→ **HOW TO COMPLETE THIS TASK**
Filter the entries for lines with the word "panel".

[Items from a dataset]
****************************************

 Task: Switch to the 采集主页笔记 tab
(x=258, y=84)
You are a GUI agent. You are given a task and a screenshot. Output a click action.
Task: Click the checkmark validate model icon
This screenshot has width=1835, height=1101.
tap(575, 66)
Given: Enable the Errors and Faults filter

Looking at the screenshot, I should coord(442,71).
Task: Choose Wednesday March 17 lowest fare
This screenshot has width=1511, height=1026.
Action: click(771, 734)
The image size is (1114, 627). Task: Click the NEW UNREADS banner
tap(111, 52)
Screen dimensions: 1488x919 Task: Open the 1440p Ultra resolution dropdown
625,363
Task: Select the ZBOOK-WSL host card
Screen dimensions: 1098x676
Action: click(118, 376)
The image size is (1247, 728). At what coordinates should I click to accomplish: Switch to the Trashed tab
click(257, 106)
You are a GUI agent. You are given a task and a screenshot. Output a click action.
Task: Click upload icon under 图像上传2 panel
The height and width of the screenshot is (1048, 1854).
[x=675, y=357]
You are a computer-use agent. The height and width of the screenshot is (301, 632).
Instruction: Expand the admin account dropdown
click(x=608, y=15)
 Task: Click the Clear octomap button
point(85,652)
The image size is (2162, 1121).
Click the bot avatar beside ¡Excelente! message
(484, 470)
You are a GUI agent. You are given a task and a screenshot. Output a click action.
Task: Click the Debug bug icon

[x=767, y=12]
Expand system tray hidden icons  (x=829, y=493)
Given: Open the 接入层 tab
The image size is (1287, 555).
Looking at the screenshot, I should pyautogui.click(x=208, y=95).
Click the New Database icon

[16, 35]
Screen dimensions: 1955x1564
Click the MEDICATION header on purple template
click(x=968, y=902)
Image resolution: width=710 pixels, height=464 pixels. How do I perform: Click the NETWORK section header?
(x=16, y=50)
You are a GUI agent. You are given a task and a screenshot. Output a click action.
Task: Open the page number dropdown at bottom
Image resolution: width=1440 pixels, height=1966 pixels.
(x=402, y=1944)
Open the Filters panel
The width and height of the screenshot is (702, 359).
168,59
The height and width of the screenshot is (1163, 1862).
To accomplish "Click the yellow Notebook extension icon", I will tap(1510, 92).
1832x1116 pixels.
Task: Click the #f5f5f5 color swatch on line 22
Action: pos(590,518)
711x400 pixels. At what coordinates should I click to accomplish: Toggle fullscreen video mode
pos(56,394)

****************************************

→ **OUTPUT FOR THIS TASK**
Task: Click upload icon under 图像上传2 panel
Open the Filters panel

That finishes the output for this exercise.